Hồ Tùng Mậu (15 June 1896 – 23 July 1951) was a revolutionary activist and politician in Vietnam. He was a member of both the Chinese Communist Party and the Communist Party of Vietnam, a member of the Central Central Committee of the Communist Party of Vietnam, the Inspector General of the Government Inspectorate.

== Biography ==

In March 1926, he joined the Chinese Communist Party. After four years, he became a member of the Communist Party of Vietnam. He was arrested three times by the Chiang Kai-shek government in 1927, 1928 and 1929. Released late in 1929, he actively contributed to the unification of Vietnamese communist organizations in Kowloon (Hong Kong) on February 3, 1930.

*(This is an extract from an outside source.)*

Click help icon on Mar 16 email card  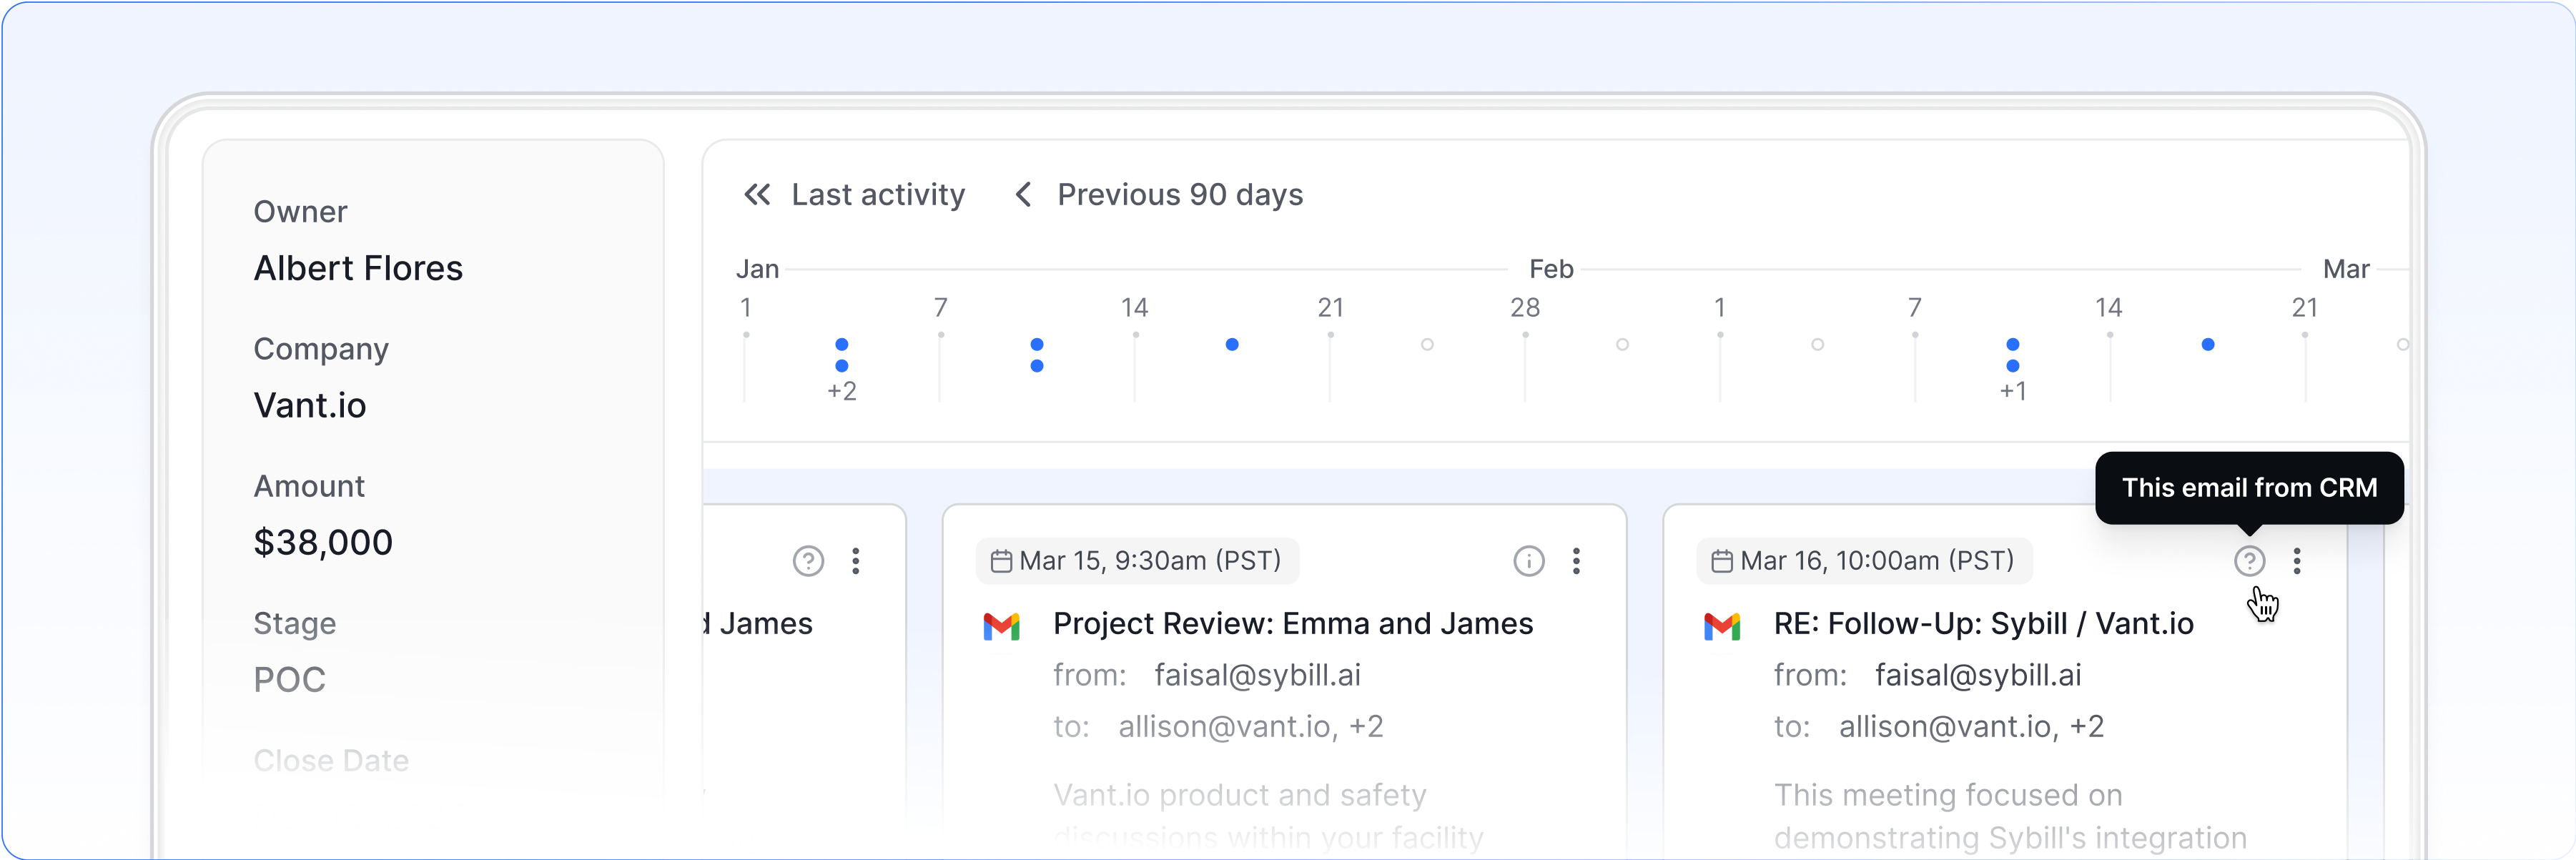[x=2249, y=561]
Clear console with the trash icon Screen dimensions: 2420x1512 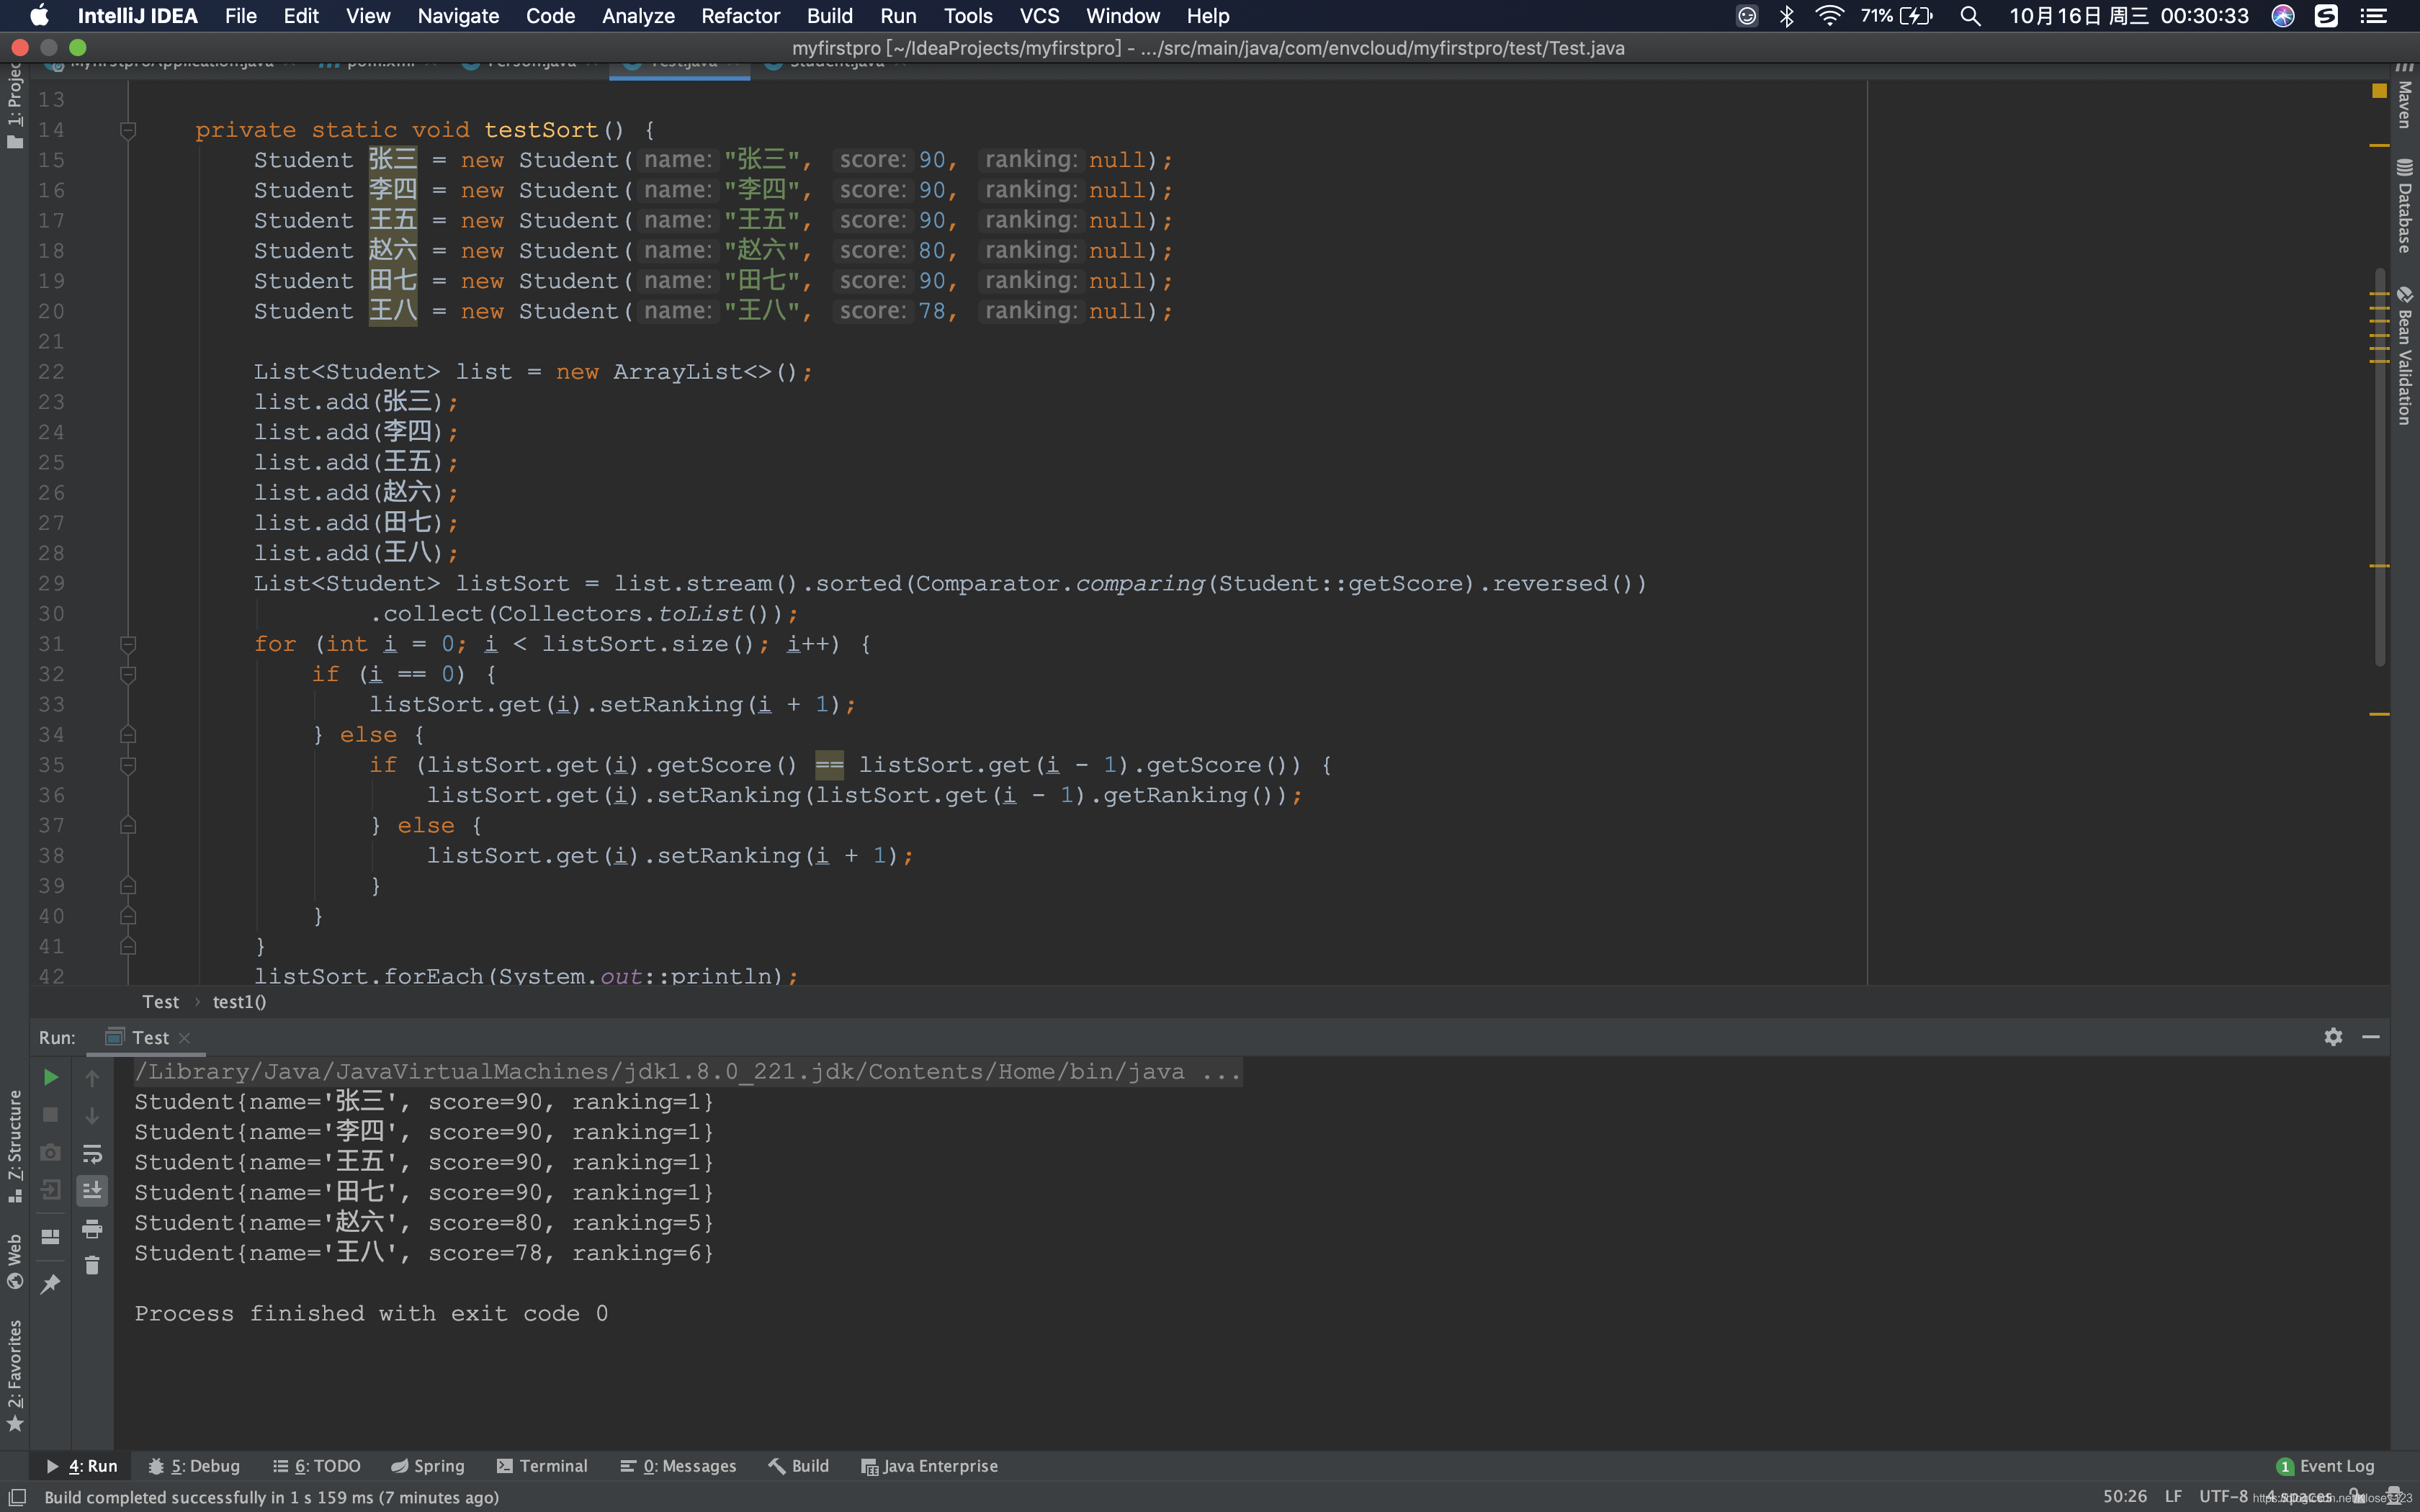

After the August Revolution, he was assigned to the positions of: Head of the Main Military School, President of the Inter-Zone IV Resistance Committee, and Standing Member of the Inter-Regional Party Committee. In 1947, he was the head of the Government Inspectorate Board, and later became the president of Friendship Association of Viet Hoa. At the Second Party Congress in February 1951, he was elected as an alternate member of the Central Committee of the Communist Party.

On July 23, 1951, he sacrificed on his way into the Inter-operative Zone IV, being hit by a French plane in Phố Còng, Tĩnh Gia district, Thanh Hóa province.

== Legacy ==

After news of his death, Ho Chi Minh signed a decree posthumously awarded the Order of Ho Chi Minh.

In 2008, he was awarded Gold Star Medal, the most noble medal of Vietnam.

His name is set for many streets and schools in Vietnam.